__EXTRACT__:
########################################

Saturday, October 14, 2006

Eastridge Mall

San Jose, California - 1970s

From General Growth Properties:
"In 2005, Eastridge opened the brand new Interior Mall with exciting new shops, a brand new food court, new family restrooms, and a spectacular 15 screen stadium seating AMC Movie Theatre. Scheduled for completion in 2006, Eastridge is fully renovating with a vibrant new retail streetscape including Barnes & Noble and new restaurants including Romano's Macaroni Grill and Chili's. These features encompass the living style of today's modern, diverse, and affluent customer base."
So there's that.

But back to the more vintage Eastridge. Interesting to note that, like recently featured Oakland Mall, in Michigan (sounds like it'd be in CA too, doesn't it?), Eastridge now has its own Blog. For what it's worth. So far it looks like it'll be updated about as often as Oakland Mall's (not much), but we'll see. Neat idea on paper anyway--even if it never really serves much of a point, other than for them to be able to say they have a Blog, so they feel on it. Or with it.

Also, I wanted to mention something cool that Steven Wilson pointed out in the comments of a past Eastridge post, re: the fountain sculpture in the photo above (and also in this one). He said this very sculpture now sits in downtown San Jose, and he took a couple of pictures of it that he posted right here, at his GREAT AMERICA parks website. Thanks Steven!

Mall history: 1971 - present
Current website: here
Current aerial view
Previous entries: 1, 2


Anonymous Anonymous said...

Nice to see this old photo, I had my first date here in 8th grade, We went to a pizza place but can't remember the name now. Anybody?

Sat Oct 14, 08:09:00 AM  
Blogger Scott Parsons said...

Love the photo of Eastridge! Especially the mysterious middle level that was only in the center court, and only on opposite sides. The flow used to be terrible. With the renovation, it's greatly improved. I found it interesting they have a blog. When I used to post comments on my site about Eastridge, the opinions I'd get were, um, interesting to say the least. Either you love the mall, or hate it. Nothing in between. People used to get into fights over it! So, I wonder how much editing Eastridge will do for their blog.

Sat Oct 14, 01:40:00 PM  
Anonymous Anonymous said...

This staircase reminds me of a similar staircase you used to find at Chicago, Brickyard.

Sat Oct 14, 03:34:00 PM  
Blogger Kangoon said...

The misterious middle level! The Laffeyett Plaza Mall in Bridgeport Connecticut had one of those too. You could only see it from certain angles. You could see it from the mid level garage walk way, but when you got indside the mall, there was no way to get to it!
The mall is now gone, converted into a comunity college. I should check and see if I can find that level now...

Sat Oct 14, 07:32:00 PM  
Anonymous Anonymous said...

I have good memories of shopping at Eastridge. Now I have to make a trip over there and see the new mall.

########################################

__DATA SECTION__:

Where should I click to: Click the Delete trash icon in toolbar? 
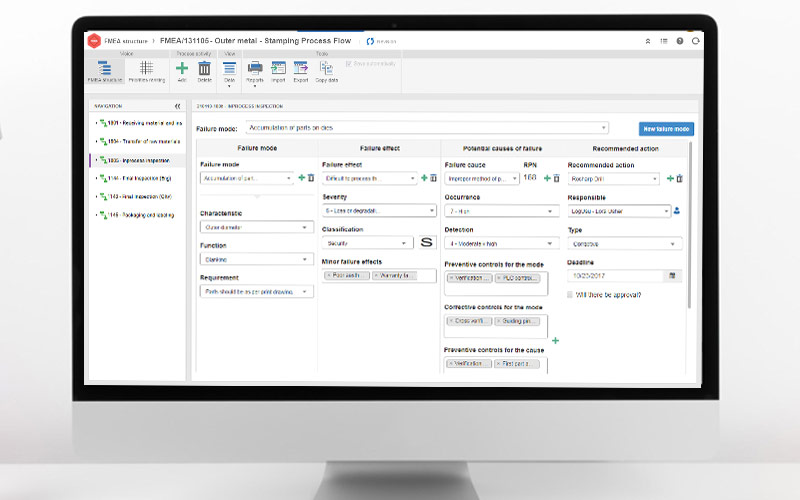[x=204, y=69]
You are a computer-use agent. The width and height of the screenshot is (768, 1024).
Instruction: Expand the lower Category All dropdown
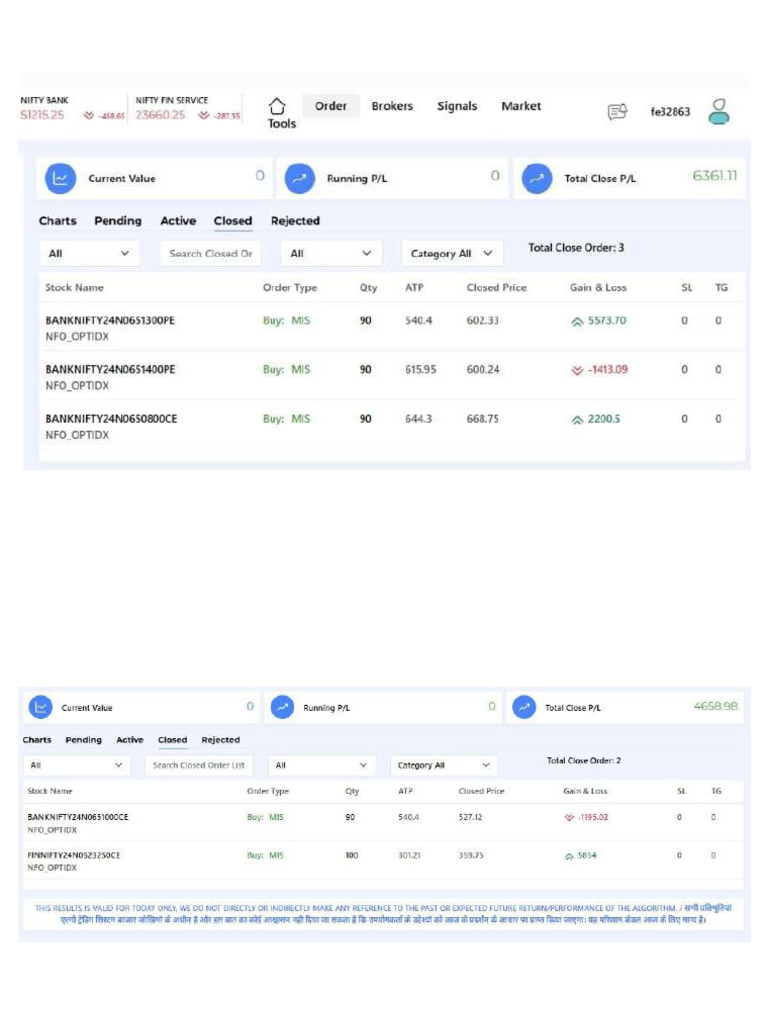[x=443, y=765]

########################################

__EXERCISE__: Continue the Eastridge Mall blog page, including its reader comments, from the point at which it ends.

__FINAL RESULT__:
Sat Oct 14, 07:59:00 PM  
Anonymous Anonymous said...


Thanks for highlighting my photos of the Eastridge sculpture at its outdoor home! Eastridge had some other large pieces of sculpture. I wonder if they found other homes, too.

In this post's photo you can see how expansive the grand court was. In later years, a two-level bridge was built right through the center of the grand court -- roughly along where the fountain and sculpture are seen here. The bridge connected middle level to middle level and upper level to upper level, making a shortcut for tired shoppers' feet.

About that middle level, Eastridge eliminated it in the recent renovation. The "mysterious" middle level was Taubman's way of squeezing in more retail space while keeping the centers still relatively compact.

Sun Oct 15, 12:18:00 AM  
Anonymous Anonymous said...

I've encountered the mysterious middle level at Fairlane Town Center in Dearborn, MI as well. It's very unusual the way it transitions -- and in some places the walkways to either side of the mall are at different levels!!

Getting back to Eastridge, it was a very cool place to go in it's day, (though it could have used more plants inside). The Smith's store was an incredible expose on pop/op art - a total mind blower. The other big sculptures were cool as well and I have wondered about what happened to them as well.

I really wish I could pan to the right of this photograph because to the right of Dounut Hole is one of the first food courts I ever visited. It was, in fact, a restaurant called "World's Fare" and there were several in the SF bay area. The concept was to have different foods from around the world to eat, but the concept devolved into the food court we see today. On a Saturday, this place would be absolutely packed!!

Sun Oct 15, 02:11:00 AM  
Blogger hushpuppy said...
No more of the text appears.